[Start]
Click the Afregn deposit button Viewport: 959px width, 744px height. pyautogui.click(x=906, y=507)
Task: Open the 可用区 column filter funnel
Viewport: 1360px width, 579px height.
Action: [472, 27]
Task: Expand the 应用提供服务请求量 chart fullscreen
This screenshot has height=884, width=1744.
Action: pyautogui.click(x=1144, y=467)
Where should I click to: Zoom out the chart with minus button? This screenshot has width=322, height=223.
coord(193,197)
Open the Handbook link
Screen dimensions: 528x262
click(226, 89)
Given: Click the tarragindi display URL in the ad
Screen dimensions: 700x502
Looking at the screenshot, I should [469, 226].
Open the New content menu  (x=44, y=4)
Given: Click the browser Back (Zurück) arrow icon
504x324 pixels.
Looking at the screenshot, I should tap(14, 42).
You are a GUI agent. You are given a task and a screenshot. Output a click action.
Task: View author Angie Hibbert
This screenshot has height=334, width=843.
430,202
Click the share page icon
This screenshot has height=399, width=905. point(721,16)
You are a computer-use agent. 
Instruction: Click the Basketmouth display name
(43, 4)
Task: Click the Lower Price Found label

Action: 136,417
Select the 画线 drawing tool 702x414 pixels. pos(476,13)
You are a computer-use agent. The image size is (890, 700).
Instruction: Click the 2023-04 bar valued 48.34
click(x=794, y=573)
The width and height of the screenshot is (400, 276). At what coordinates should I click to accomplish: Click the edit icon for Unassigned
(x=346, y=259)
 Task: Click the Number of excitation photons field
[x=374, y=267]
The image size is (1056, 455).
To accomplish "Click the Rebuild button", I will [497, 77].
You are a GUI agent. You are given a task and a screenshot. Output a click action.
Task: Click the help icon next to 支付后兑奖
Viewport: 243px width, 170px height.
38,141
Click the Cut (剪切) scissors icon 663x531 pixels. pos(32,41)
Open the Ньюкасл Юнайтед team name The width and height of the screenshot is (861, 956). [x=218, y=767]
[End]
**Description of the task**
Express each line of the items above as a string in a JSON list, one string per line and blank lines omitted.

**Task output**
[
  "Click the Afregn deposit button Viewport: 959px width, 744px height. pyautogui.click(x=906, y=507)",
  "Task: Open the 可用区 column filter funnel",
  "Viewport: 1360px width, 579px height.",
  "Action: [472, 27]",
  "Task: Expand the 应用提供服务请求量 chart fullscreen",
  "This screenshot has height=884, width=1744.",
  "Action: pyautogui.click(x=1144, y=467)",
  "Where should I click to: Zoom out the chart with minus button? This screenshot has width=322, height=223.",
  "coord(193,197)",
  "Open the Handbook link",
  "Screen dimensions: 528x262",
  "click(226, 89)",
  "Given: Click the tarragindi display URL in the ad",
  "Screen dimensions: 700x502",
  "Looking at the screenshot, I should [469, 226].",
  "Open the New content menu  (x=44, y=4)",
  "Given: Click the browser Back (Zurück) arrow icon",
  "504x324 pixels.",
  "Looking at the screenshot, I should tap(14, 42).",
  "You are a GUI agent. You are given a task and a screenshot. Output a click action.",
  "Task: View author Angie Hibbert",
  "This screenshot has height=334, width=843.",
  "430,202",
  "Click the share page icon",
  "This screenshot has height=399, width=905. point(721,16)",
  "You are a computer-use agent. ",
  "Instruction: Click the Basketmouth display name",
  "(43, 4)",
  "Task: Click the Lower Price Found label",
  "Action: 136,417",
  "Select the 画线 drawing tool 702x414 pixels. pos(476,13)",
  "You are a computer-use agent. The image size is (890, 700).",
  "Instruction: Click the 2023-04 bar valued 48.34",
  "click(x=794, y=573)",
  "The width and height of the screenshot is (400, 276). At what coordinates should I click to accomplish: Click the edit icon for Unassigned",
  "(x=346, y=259)",
  " Task: Click the Number of excitation photons field",
  "[x=374, y=267]",
  "The image size is (1056, 455).",
  "To accomplish \"Click the Rebuild button\", I will [497, 77].",
  "You are a GUI agent. You are given a task and a screenshot. Output a click action.",
  "Task: Click the help icon next to 支付后兑奖",
  "Viewport: 243px width, 170px height.",
  "38,141",
  "Click the Cut (剪切) scissors icon 663x531 pixels. pos(32,41)",
  "Open the Ньюкасл Юнайтед team name The width and height of the screenshot is (861, 956). [x=218, y=767]"
]